I don’t have the answer, by no means an HPC expert, but it is a very strange coincidence you ask this at this time.
Just a week ago I strumbled onto the following European project EESSI, European Environment for Scientific Software Installations https://www.eessi-hpc.com/

The European Environment for Scientific Software Installations (EESSI, pronounced as “easy“) is a brand new collaboration between different European HPC sites & industry partners, with the common goal to set up a shared repository of scientific software installations that can be used on a variety of systems, regardless of which flavor/version of Linux distribution or processor architecture is used, or whether it’s a full size HPC cluster, a cloud environment or a personal workstation.

A nice read can be found here, https://onlinelibrary.wiley.com/doi/10.1002/spe.3075
In this article they mention Prefix Gentoo also, in use with Cern CVFMS which is mentioned here in discourse also, Distributing the Nix store with CVMFS+Nix? - #4 by siscia

At thirst I thougt the EESSI was trying to reinvent the wheel because Nix would be able to achieve just what they are searching for?
And just as @toraritte in the above discourse topic was thinking about Flox reading about the CFMFS file system, so was I thinking Flox (@limeytexan @bpiv400) might fit in nicely into the EESSI project wishing.
Turns out Nix is even mentioned as an potential option in the article:

Other potential options for the compatibility layer included Nix38 (and GNU Guix39 which is based on the Nix package manager), which had previously been evaluated for this purpose by Compute Canada,40 though they also currently use Gentoo Prefix (see Section 8.1 for more on the collaboration between EESSI and Compute Canada).

But Gentoo Prefix was choosen for the Compute Canada, it’s overview can be read overhere,
https://www.researchgate.net/publication/334778484_Providing_a_Unified_Software_Environment_for_Canada’s_National_Advanced_Computing_Centers

4.1

In general, Nix provides an environment that is internally consistent but is best developed using Nix itself, through tools such as nix-shell.
Such tools can only be used if the Nix store is writable, an impossibility with CVMFS. Attempting to use Nix in conjunction with other development tools using environment variables can be fragile at times. Moreover, the dependency of the hash on the whole installation recipe, instead of only the dependencies (as, for example, implemented in Spack [8]), causes the store path to change even
if a bug fix or security update needs to be applied, aggravating this problem.

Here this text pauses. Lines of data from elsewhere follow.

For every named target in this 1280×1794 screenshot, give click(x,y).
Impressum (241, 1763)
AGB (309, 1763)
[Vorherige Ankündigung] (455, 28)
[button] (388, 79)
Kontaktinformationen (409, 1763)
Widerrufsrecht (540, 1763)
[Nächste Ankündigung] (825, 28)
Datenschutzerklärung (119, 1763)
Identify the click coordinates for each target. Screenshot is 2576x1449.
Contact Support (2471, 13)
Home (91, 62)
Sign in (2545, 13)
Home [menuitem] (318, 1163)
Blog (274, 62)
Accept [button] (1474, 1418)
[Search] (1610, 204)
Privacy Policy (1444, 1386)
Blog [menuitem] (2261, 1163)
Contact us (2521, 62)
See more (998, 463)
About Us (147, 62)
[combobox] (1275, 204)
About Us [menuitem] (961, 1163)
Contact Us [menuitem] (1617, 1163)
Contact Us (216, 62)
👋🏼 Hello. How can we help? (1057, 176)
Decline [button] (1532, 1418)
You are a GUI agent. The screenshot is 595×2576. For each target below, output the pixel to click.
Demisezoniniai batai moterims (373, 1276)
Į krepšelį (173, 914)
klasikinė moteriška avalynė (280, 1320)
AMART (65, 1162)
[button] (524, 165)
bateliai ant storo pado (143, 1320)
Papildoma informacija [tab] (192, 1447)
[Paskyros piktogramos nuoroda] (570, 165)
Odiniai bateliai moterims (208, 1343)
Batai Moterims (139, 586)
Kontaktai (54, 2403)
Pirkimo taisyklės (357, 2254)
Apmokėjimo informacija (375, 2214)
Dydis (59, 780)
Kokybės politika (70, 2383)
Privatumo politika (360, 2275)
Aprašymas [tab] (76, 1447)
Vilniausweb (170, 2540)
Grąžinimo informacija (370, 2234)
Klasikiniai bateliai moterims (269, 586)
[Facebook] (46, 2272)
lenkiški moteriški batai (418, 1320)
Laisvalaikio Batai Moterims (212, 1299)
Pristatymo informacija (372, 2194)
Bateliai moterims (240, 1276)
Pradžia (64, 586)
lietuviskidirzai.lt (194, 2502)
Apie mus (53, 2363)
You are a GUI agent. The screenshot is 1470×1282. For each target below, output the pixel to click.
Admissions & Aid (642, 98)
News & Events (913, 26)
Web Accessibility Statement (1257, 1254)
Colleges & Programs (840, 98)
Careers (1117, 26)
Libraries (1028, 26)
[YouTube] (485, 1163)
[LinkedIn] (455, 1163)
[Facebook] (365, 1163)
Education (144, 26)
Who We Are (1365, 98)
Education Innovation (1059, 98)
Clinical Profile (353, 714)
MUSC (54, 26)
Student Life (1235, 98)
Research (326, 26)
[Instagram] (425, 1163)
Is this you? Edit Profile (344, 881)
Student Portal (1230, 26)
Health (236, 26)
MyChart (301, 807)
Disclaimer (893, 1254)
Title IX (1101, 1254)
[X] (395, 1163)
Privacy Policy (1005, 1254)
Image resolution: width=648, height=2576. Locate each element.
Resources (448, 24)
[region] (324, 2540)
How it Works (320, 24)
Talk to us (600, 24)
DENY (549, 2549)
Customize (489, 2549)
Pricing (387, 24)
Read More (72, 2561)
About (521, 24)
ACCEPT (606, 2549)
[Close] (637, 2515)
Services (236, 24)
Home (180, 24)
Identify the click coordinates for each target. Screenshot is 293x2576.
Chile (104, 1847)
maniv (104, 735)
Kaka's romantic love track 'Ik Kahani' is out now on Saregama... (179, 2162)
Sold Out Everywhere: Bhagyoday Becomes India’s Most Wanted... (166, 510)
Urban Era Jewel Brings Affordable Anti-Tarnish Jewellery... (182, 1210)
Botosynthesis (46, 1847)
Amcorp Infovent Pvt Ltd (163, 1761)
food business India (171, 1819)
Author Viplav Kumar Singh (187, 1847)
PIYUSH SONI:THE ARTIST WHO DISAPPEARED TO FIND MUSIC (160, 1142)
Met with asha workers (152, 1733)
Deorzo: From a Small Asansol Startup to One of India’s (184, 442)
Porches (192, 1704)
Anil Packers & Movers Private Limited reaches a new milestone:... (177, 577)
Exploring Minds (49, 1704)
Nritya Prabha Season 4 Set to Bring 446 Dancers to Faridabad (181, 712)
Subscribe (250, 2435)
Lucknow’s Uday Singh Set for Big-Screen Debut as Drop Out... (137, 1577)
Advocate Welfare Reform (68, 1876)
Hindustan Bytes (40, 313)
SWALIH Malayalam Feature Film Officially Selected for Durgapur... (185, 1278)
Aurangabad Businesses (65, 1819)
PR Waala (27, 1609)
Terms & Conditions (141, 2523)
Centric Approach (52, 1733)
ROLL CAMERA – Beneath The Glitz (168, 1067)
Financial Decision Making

We must note however, that some clusters in Compute Canada provide Nix with a writable Nix store, which is completely separate from the software stack described here.

There’s also a talk about the Compute Canada endeavour on YT, https://www.youtube.com/watch?v=n6rqjf3dmI4

By providing the above info I hope that follow up answers on your question can also take this info in account. I for one would be very interested why using Nix in their attempt was no success, and if the more experienced community members or the NixOS foundation could be beneficial in trying to get it working for them? Assuming they still want to try to use Nix though.